● Selected text
[Begin]

You could use the "shooting method", as described in my earlier comment, to find the solution as follows:

Clear[error, y, x, c];

Define a function to minimise the predicted value of y[1.85]^2 if you assume the initial condition y''[0] == c:

error[c_?NumericQ] := 
  y[1.85]^2 /. 
   NDSolve[{y'''[x] == -76*Sin[y[x]], y[0] == Pi/4, y'[0] == 0, 
      y''[0] == c}, y, {x, 0, 2},
      AccuracyGoal -> 10, PrecisionGoal -> 30][[1]];

[EDIT: I really should have used y[1.85] rather than y[1.85]^2, because this is a better match for the FindRoot that I use below, but in this case FindRoot finds the (second order) zero anyway. The squared version y[1.85]^2 is what you would use if you were then going to use NMinimize - i.e. the minimum is not necessarily zero.]

Find the solution given the starting value for c mentioned in my earlier comment - it doesn't have to be this accurate a guess.

[End]

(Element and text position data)
[Begin]

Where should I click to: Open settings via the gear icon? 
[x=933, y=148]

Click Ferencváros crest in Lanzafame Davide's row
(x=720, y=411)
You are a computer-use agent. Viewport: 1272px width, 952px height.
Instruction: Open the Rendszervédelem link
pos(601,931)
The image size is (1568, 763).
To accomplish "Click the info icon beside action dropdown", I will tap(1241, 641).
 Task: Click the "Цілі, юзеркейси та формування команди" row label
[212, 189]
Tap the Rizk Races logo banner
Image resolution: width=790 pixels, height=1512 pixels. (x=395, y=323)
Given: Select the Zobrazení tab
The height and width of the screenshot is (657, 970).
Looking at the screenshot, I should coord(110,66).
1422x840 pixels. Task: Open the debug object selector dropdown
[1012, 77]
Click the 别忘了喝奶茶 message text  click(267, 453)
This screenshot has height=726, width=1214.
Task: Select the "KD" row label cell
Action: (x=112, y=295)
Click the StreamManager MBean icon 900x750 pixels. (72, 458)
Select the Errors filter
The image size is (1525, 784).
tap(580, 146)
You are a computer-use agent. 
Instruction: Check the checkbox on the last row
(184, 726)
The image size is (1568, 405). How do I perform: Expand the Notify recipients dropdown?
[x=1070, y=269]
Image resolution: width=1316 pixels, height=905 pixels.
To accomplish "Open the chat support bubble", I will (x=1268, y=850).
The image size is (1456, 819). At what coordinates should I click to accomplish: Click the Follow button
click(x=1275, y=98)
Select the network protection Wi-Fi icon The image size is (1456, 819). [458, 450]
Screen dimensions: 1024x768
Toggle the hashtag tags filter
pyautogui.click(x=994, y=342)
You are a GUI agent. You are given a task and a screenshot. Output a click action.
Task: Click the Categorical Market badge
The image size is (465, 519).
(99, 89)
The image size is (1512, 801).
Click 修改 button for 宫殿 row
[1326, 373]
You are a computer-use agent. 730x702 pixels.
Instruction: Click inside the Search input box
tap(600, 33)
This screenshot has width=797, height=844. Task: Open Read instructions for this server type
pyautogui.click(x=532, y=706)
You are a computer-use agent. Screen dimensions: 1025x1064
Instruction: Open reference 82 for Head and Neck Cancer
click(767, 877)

[End]

● Tasks and exercises
#1 In the shooting-method text, what does the edit note say the squared version y[1.85]^2 would be used with?
#2 In the records, change "Notify recipients" to "Alert recipients" in the stretch from the line containing "The image size is (1568, 405)." through the line containing "pyautogui.click(x=994, y=342)", and return only those lines.
The records are unrelated to the shooting-method text.

● Responses for each task
#1 It would be used with NMinimize, where the minimum is not necessarily zero.

#2
The image size is (1568, 405). How do I perform: Expand the Alert recipients dropdown?
[x=1070, y=269]
Image resolution: width=1316 pixels, height=905 pixels.
To accomplish "Open the chat support bubble", I will (x=1268, y=850).
The image size is (1456, 819). At what coordinates should I click to accomplish: Click the Follow button
click(x=1275, y=98)
Select the network protection Wi-Fi icon The image size is (1456, 819). [458, 450]
Screen dimensions: 1024x768
Toggle the hashtag tags filter
pyautogui.click(x=994, y=342)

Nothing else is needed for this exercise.